Alleged serial killer Darren Deon Vann charged in Hammond murder

ByABC7 Chicago WLS logo
Tuesday, October 21, 2014
Alleged serial killer charged with murder
Darren Deon Vann has been charged in the murder of Afrikka Hardy and has led police to six other bodies.

GARY, Ind. (WLS) -- Darren Deon Vann, 43, of Gary, Ind., allegedly confessed to the murders of seven women whose bodies were found over the weekend in northwest Indiana. Officials said the alleged serial killer could have more victims.

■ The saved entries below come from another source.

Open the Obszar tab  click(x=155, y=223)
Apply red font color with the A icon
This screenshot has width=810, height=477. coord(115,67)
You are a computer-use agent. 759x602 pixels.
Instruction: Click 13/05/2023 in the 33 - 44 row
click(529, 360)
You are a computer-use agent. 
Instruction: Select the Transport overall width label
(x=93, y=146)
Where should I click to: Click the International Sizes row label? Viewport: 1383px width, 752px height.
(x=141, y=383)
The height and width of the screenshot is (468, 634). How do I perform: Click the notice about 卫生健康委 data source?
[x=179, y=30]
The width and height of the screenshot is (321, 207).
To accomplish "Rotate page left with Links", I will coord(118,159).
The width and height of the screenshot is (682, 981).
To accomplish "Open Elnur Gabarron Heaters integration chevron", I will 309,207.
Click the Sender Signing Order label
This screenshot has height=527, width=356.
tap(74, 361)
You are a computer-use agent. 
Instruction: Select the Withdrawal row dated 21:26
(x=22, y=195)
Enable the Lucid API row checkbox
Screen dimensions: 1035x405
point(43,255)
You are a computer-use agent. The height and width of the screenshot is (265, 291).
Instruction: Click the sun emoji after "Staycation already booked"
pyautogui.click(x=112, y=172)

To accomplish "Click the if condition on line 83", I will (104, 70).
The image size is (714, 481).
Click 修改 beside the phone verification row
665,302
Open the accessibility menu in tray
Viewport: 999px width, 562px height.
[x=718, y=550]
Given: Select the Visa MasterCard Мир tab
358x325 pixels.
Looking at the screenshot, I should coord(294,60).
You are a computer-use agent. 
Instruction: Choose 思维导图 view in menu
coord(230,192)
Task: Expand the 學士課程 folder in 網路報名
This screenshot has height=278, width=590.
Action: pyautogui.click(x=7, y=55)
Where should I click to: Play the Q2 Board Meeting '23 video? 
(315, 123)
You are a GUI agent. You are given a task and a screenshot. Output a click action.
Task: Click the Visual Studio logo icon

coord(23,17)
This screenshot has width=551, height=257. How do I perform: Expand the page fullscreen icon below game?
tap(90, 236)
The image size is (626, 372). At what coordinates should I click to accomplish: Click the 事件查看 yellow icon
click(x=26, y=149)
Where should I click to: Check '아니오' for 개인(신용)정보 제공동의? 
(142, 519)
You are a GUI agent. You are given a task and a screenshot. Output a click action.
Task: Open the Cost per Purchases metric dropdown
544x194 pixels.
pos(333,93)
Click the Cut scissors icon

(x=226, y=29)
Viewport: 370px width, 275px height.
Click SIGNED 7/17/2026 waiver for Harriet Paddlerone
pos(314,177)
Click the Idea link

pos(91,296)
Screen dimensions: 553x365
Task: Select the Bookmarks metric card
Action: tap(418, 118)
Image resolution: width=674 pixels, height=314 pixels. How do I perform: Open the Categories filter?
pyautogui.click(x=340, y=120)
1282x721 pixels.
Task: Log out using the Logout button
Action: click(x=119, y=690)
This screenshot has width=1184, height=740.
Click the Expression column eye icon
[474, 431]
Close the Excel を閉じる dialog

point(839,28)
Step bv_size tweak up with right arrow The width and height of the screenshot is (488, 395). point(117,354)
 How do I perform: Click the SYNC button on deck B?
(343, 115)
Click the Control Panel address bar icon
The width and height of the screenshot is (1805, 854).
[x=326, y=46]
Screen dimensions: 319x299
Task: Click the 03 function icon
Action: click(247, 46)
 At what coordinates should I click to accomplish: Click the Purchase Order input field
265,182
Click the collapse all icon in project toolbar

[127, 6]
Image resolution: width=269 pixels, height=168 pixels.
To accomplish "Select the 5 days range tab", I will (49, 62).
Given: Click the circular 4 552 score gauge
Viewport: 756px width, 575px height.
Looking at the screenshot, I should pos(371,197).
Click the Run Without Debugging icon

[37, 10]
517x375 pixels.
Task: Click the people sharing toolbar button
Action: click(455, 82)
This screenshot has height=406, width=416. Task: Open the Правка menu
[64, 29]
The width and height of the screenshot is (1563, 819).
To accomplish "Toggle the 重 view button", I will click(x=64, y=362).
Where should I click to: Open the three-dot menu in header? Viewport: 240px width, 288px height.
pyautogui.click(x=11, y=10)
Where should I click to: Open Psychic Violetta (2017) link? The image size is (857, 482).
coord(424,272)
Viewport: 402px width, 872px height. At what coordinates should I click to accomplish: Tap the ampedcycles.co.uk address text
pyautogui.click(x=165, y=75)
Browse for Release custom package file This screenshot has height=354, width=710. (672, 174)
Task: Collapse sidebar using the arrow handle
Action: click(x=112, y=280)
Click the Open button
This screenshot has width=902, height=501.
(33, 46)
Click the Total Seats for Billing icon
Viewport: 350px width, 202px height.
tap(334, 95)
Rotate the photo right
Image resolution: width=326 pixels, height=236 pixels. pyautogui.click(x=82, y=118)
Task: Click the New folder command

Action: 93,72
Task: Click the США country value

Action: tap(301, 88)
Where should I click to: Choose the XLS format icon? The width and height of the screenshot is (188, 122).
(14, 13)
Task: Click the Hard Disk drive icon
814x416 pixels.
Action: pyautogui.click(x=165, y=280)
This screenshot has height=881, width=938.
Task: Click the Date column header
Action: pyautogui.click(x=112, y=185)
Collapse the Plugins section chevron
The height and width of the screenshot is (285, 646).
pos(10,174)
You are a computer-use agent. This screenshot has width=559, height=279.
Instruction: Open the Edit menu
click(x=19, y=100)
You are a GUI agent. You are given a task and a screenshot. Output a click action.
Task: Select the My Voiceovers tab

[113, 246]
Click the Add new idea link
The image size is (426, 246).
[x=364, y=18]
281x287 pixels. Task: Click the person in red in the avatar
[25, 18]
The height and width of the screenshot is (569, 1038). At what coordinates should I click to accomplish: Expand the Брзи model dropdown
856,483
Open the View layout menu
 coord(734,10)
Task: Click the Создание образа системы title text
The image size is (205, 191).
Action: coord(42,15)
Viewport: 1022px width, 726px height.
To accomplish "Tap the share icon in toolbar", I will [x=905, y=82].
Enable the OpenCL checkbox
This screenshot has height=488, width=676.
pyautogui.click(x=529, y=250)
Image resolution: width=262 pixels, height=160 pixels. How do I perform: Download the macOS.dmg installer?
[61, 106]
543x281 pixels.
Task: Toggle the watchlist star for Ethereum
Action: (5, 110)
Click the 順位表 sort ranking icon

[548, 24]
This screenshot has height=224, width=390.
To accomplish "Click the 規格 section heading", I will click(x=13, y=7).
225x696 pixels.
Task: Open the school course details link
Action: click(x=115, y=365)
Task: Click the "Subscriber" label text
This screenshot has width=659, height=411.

Police said Vann confessed to the murder of Afrikka Hardy, 19. Her body was found at 9:30 p.m. Friday in Hammond, Ind., at a Motel 6, located in the 3800-block of 179th Street. She had arranged to meet Vann for sex, according to Hammond Police Chief Doughty, and the facilitator of that encounter led officials to Vann after finding Hardy's body.



Vann was arrested near his Gary, Ind., home without incident on Saturday afternoon. He began talking, Chief Doughty said, and told police he "had messed up by committing the crime in Hammond, and was surprised by how quickly he was located."



He was charged in Hardy's gruesome murder on Monday afternoon.



WATCH: Darren Deon Vann charged in the murder of Afrikka Hardy




Vann, a registered sex offender in Texas, led police to the bodies of six other women at abandoned homes in Gary, Ind. Officials said there could be more victims.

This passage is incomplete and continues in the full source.